Aziraphale has a new type of book; Crowley reads something he doesn't like.

Work Text:

"What is it?" Crowley asked, fascinated, hitching his toga up over his shoulder.

"It's a book," Aziraphale said, grinning proudly and shoving it at him. "Isn't it clever?"

"It's so neat," Crowley said, lifting the book in one hand. "Did you give them the idea?"

"No," Aziraphale said, "they came up with it all by themselves." He smiled as happily as a doting new father presented with a fat and gurgling baby.

"Much handier than scrolls," Crowley said, looking about him at the scrolls heaped on Aziraphale's table, filed on shelves on the back wall and held open with weights on the angel's reading desk. "But do you think it'll really catch on?"

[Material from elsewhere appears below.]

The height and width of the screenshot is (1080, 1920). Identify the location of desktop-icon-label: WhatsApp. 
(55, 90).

"I believe so," Aziraphale said with just the slightest edge of malice in his voice. "The people involved have a certain . . . incentive. Have a look inside."

Crowley curiously opened the book and read a couple of lines before dropping it as if it were a particularly unpleasant dog turd he had suddenly found in his hand.

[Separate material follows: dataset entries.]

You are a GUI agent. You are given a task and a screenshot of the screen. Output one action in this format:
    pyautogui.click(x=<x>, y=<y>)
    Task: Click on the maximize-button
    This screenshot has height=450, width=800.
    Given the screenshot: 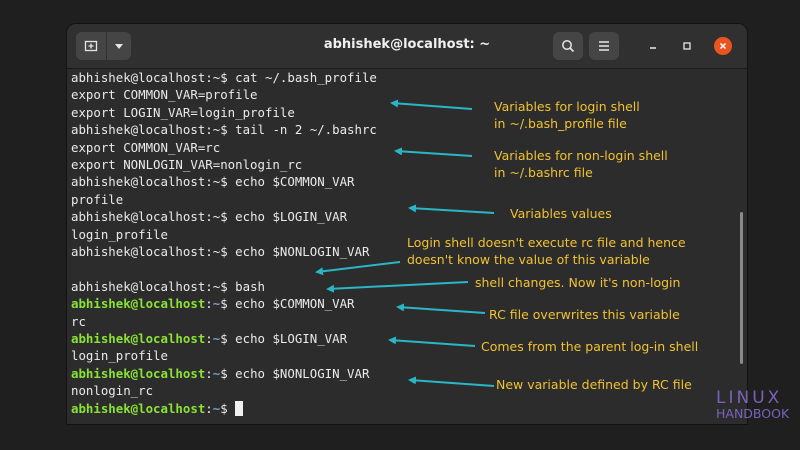 What is the action you would take?
    pyautogui.click(x=687, y=46)
    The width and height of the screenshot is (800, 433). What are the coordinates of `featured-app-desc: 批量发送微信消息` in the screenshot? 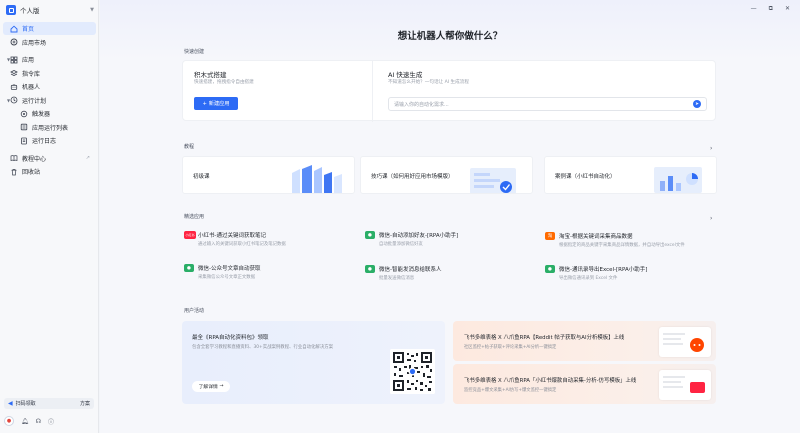 It's located at (397, 278).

"Ugh! You might have warned a fellow, angel."

He wiped his hands compulsively on a corner of his toga, shivering. Aziraphale smiled cheerfully, feeling that he had perhaps been a little mean to the poor chap, but it felt remarkably pleasant to see the yellow eyes widen in reflexive fear. It wasn't a result Aziraphale got all that often. Still, he thought, love your enemies and all that. Poor Crowley was looking a bit pale and miserable as he stared down at the book.

"Why don't we have a drink, and you can tell me all about your latest schemes?" he said cheerfully.

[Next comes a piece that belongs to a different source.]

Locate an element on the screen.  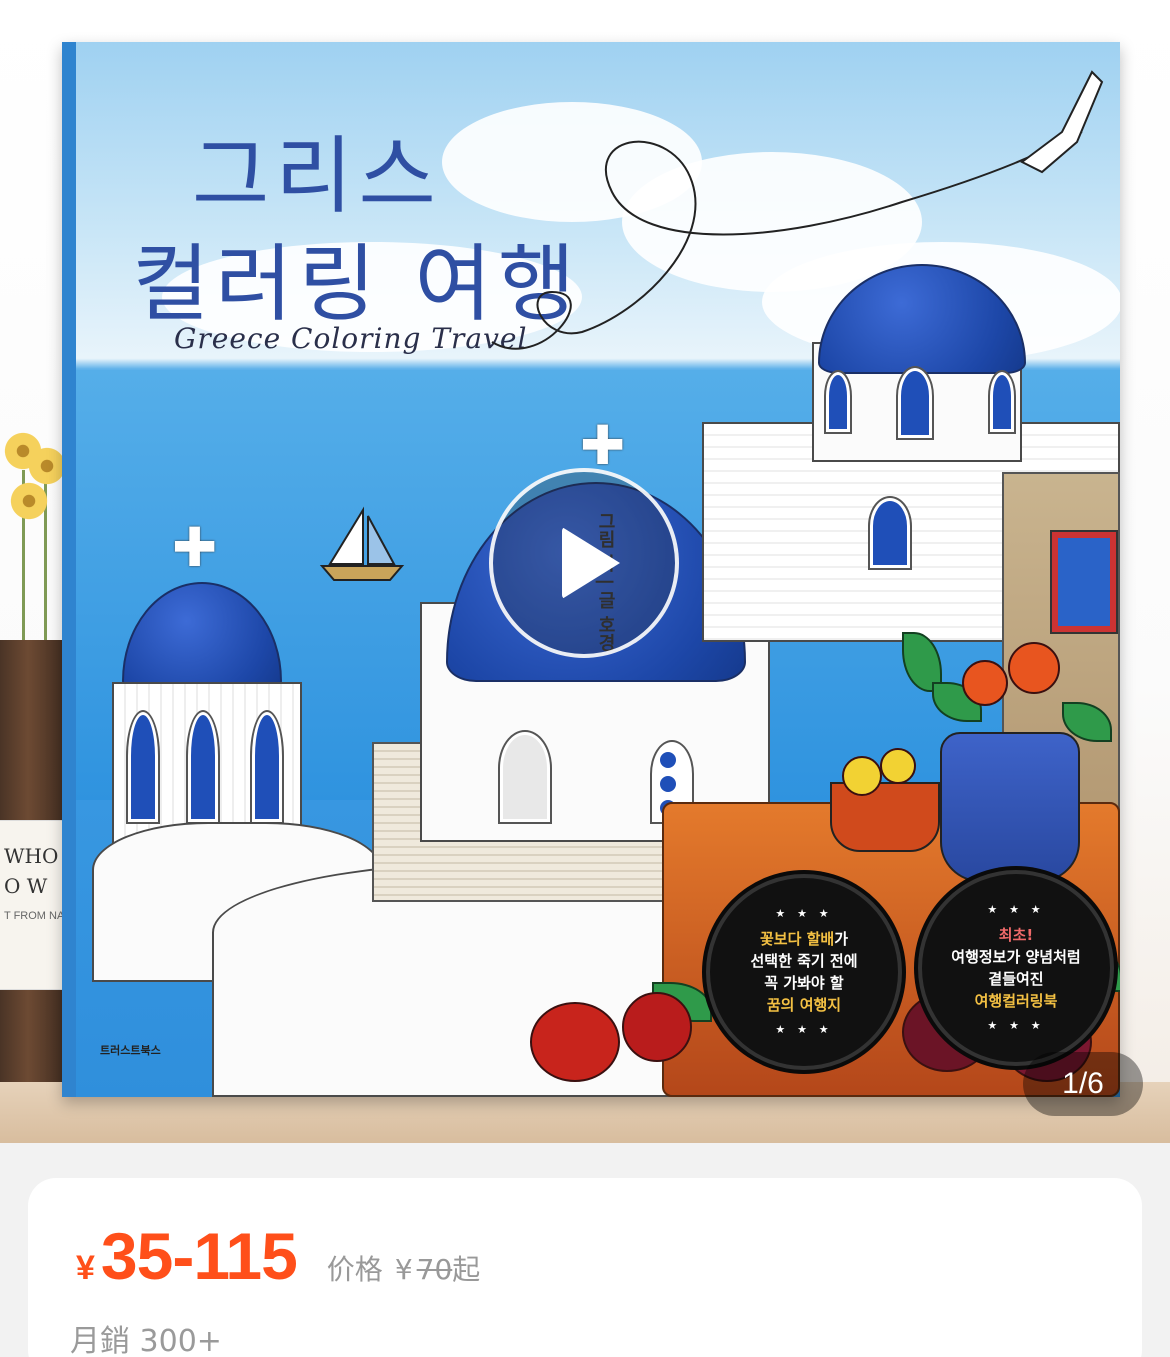
blue-framed-window is located at coordinates (1084, 582).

Crowley perked up at that, and Aziraphale ushered him away to the garden, where they sat happily, drinking the very good wine that Aziraphale always made sure he had at least three amphorae of. Soon they had quite forgotten advances in the technology of literacy, and were giggling over the outrageous things humans did when they thought no one was watching.

The book lay on Aziraphale's table, still open to the passage Crowley had read.

And while they were there, the time came for her to be delivered. And she gave birth to her first-born son and wrapped him in swaddling cloths, and laid him in a manger, because there was no room for them in the inn.